◆ **What to do**: Copy out the lines below word for word, beginning with the line that contains "Where should I click to: Pick the 5.00%" and ending with the final line, both included.

▼

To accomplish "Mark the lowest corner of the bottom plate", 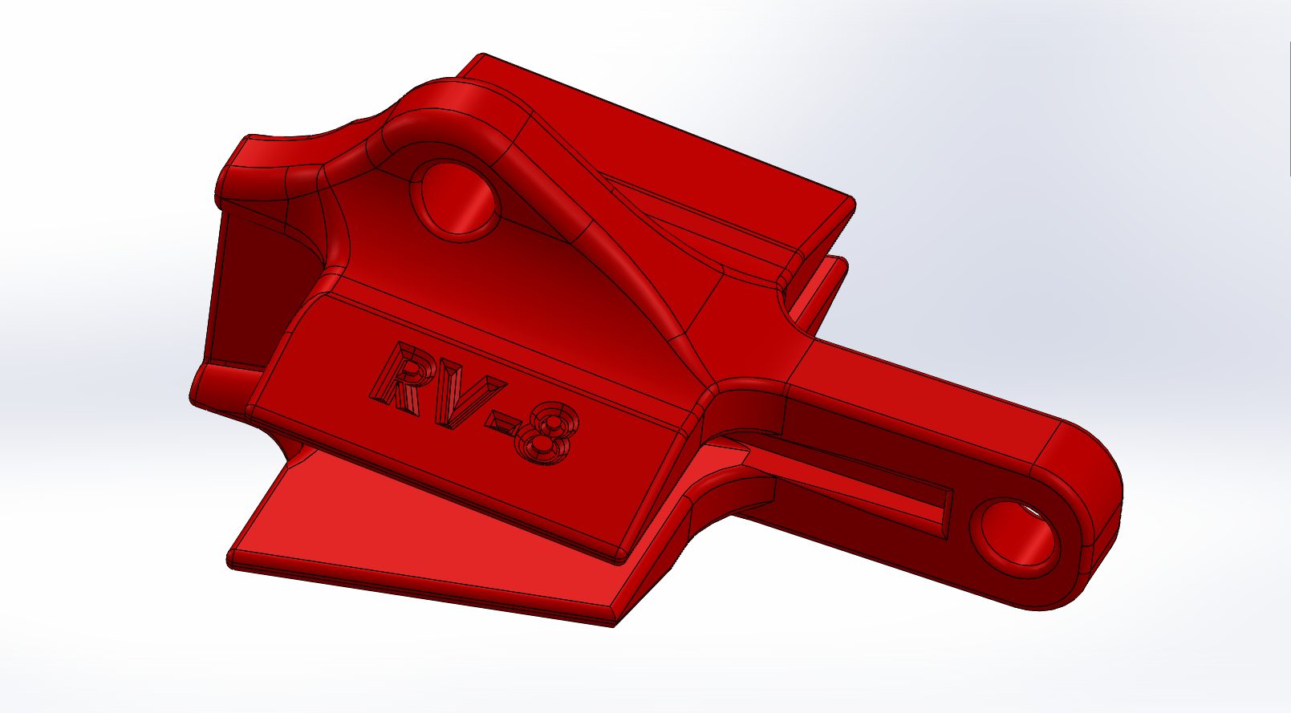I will [x=614, y=624].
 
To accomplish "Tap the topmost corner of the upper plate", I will [x=483, y=56].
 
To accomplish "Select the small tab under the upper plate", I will [x=826, y=281].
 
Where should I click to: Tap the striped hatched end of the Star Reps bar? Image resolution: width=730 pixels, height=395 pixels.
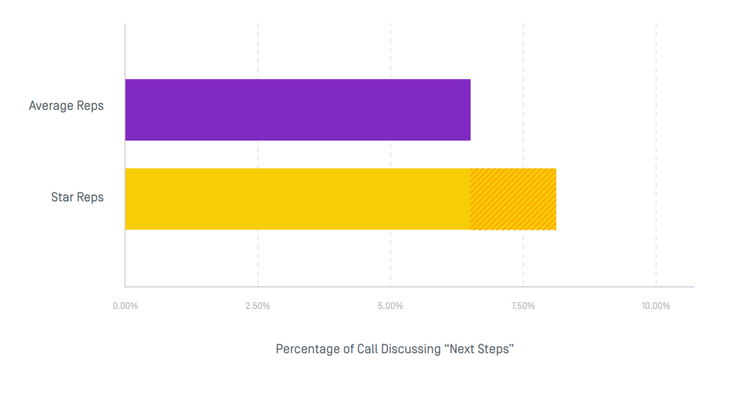point(513,199)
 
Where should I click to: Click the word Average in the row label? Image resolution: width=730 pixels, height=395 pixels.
point(51,106)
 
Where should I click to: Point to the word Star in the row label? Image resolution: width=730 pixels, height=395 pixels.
point(61,197)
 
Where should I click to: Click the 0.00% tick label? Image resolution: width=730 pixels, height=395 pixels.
point(125,306)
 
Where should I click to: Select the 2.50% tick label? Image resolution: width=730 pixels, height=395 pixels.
point(258,306)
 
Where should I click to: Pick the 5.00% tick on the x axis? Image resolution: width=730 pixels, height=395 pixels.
point(390,306)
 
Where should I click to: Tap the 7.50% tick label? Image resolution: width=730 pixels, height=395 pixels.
point(523,306)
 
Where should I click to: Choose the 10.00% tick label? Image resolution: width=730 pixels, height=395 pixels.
point(656,306)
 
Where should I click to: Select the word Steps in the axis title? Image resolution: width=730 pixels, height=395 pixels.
point(495,349)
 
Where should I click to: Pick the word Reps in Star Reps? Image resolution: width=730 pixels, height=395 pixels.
point(90,197)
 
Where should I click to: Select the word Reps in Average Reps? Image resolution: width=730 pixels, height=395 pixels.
point(90,106)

▲

◆ **Expected answer**:
Where should I click to: Pick the 5.00% tick on the x axis? Image resolution: width=730 pixels, height=395 pixels.
point(390,306)
 
Where should I click to: Tap the 7.50% tick label? Image resolution: width=730 pixels, height=395 pixels.
point(523,306)
 
Where should I click to: Choose the 10.00% tick label? Image resolution: width=730 pixels, height=395 pixels.
point(656,306)
 
Where should I click to: Select the word Steps in the axis title? Image resolution: width=730 pixels, height=395 pixels.
point(495,349)
 
Where should I click to: Pick the word Reps in Star Reps? Image resolution: width=730 pixels, height=395 pixels.
point(90,197)
 
Where should I click to: Select the word Reps in Average Reps? Image resolution: width=730 pixels, height=395 pixels.
point(90,106)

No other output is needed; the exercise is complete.